Kimmey, 30, was floored.
“I was wondering where that even came from since we don’t do that in our house,” the mom from Cocoa Beach, Florida, told TODAY Style. “I also didn’t want to perpetuate the idea that using the word fat was an insult. So I asked her to meet me upstairs so I could have a few minutes to gather my thoughts before I reacted.”
Cambelle felt bad about what she said and quickly apologized, but Kimmey still used the incident as a learning opportunity for both Cambelle and her 6-year-old son, Graham.
“The truth is, I am not fat. No one IS fat. It’s not something you can BE,” Kimmey told her kids, according to an Instagram post she wrote later about the conversation. “But I do HAVE fat. We ALL have fat. It protects our muscles and our bones and keeps our bodies going by providing us energy.”
Kimmey, who is currently writing a children’s book about body positivity, also told her kids that everyone has different amounts of fat, “but that doesn’t mean that one person is better than the other.”
The kids seemed to absorb their mom’s message. Kimmey wrote on Instagram that they repeated it back to her. “I shouldn’t say someone is fat because you can’t be just fat,” they told her, “but everyone HAS fat and it’s okay to have different fat.”

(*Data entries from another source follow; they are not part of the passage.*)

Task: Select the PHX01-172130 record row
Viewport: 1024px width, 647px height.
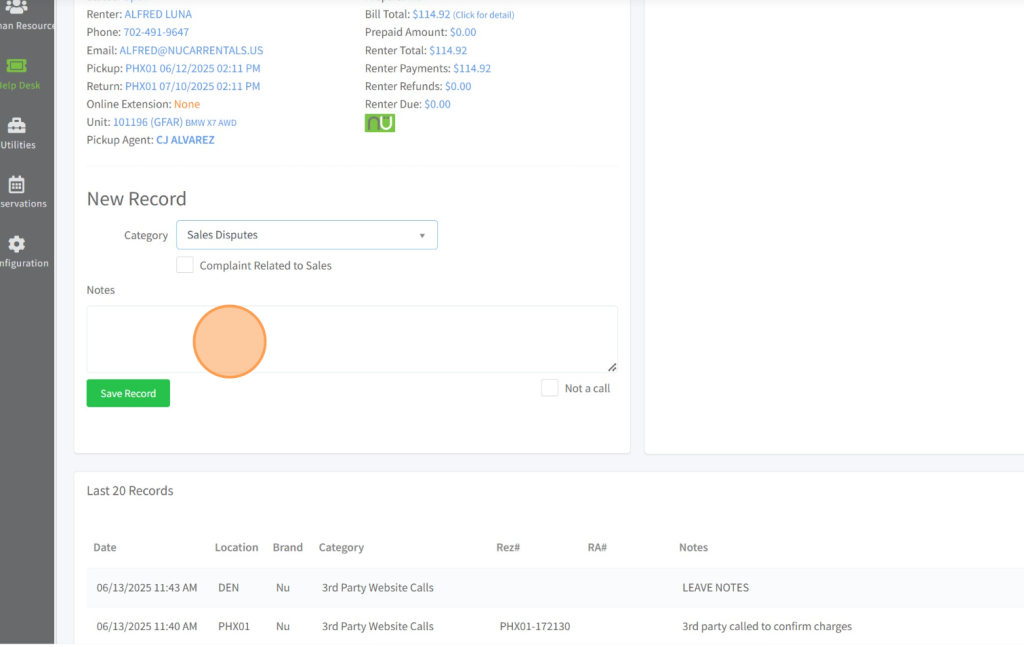Action: (x=534, y=626)
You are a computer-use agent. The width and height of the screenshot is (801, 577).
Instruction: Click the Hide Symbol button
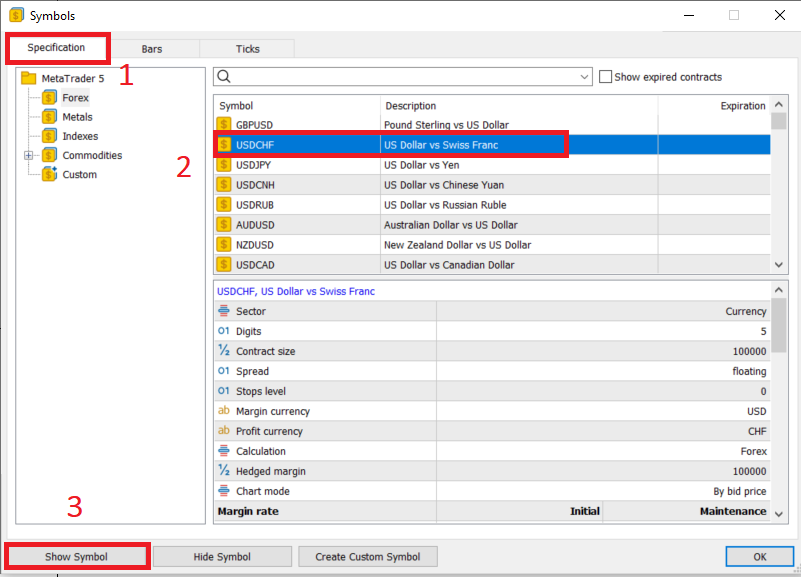222,556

The mom of two hopes that her post will remind other parents to model body-positive language and behavior for their own kids.
“I want parents to see that we are the loudest voices our children should hear, regardless of any outside noise,” she told TODAY Style. “It is vital that we choose our words carefully and that we are willing to have these hard conversations.”

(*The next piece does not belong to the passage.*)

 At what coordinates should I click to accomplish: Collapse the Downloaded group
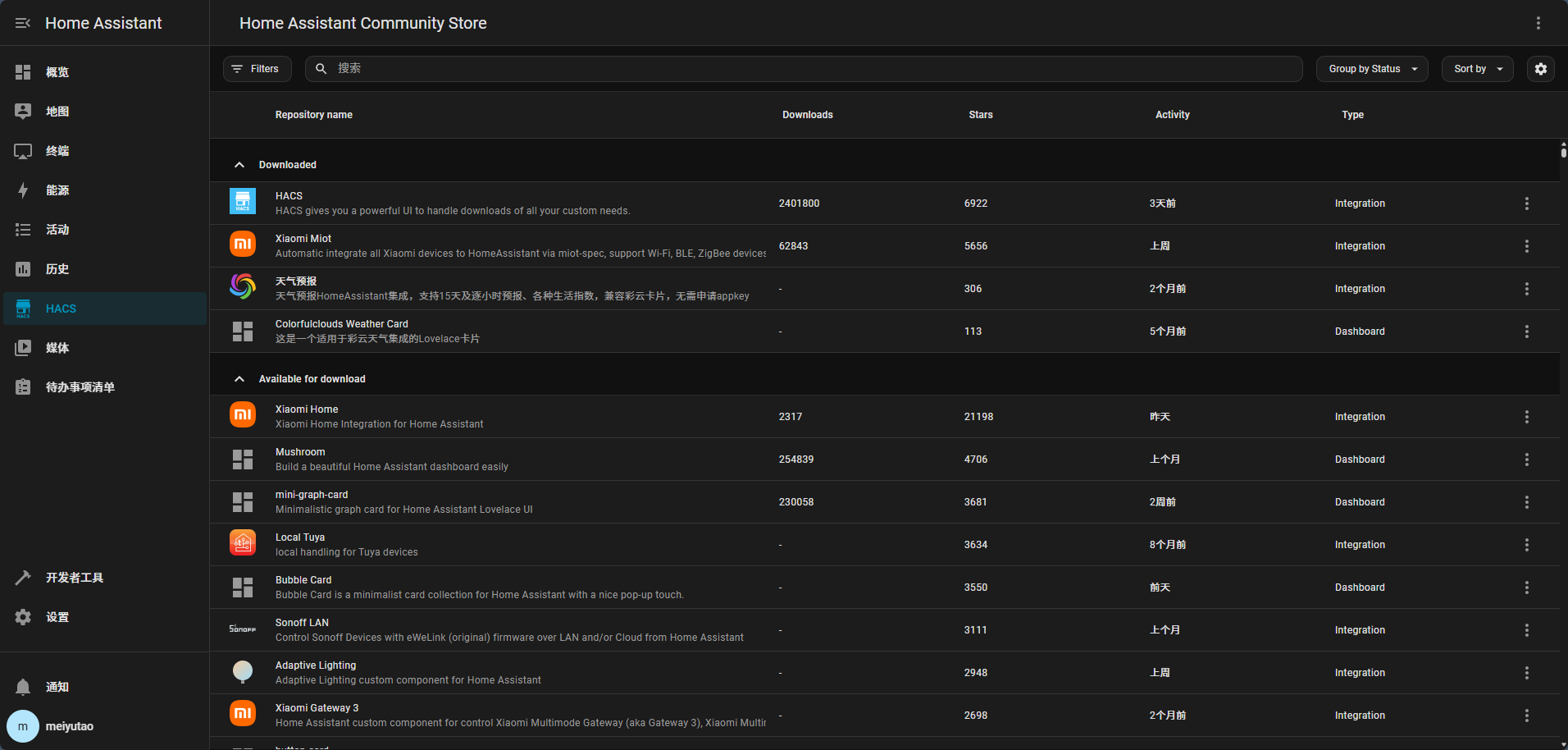(x=239, y=165)
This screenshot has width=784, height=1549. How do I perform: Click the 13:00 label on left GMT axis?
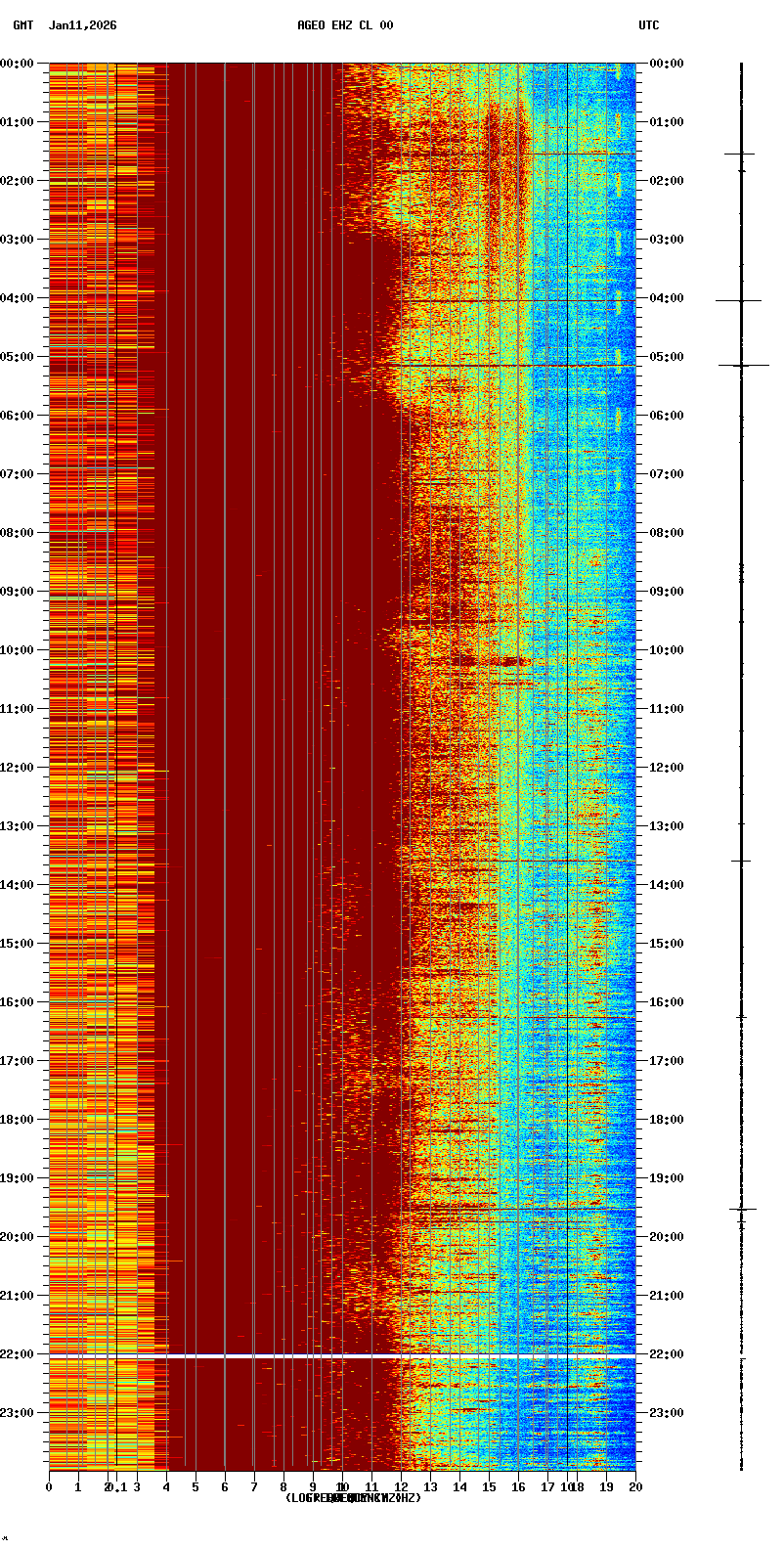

Kimmey says these conversations should start early, because children are bombarded with unrealistic beauty standards from a very young age. Her daughter’s use of the word “fat” as an insult was the perfect example.
“Since we don’t call people fat as an insult in my household, I have to assume she internalized this idea from somewhere or someone else,” she wrote on Instagram. “Our children are fed ideas from every angle, you have to understand that that WILL happen: at a friend’s house whose parents have different values, watching a TV show or movie, overhearing someone at school—ideas about body image are already filtering through their minds. It is our job to continue to be the loudest, most accepting, positive and CONSISTENT voice they hear.”
Kimmey also shared how she models body positivity in her own home.
“I show them the way by being happy in my own skin,” she told TODAY Style. “We don’t talk about health in terms of numbers or pounds. And we consistently focus on finding our joy and living in kindness.”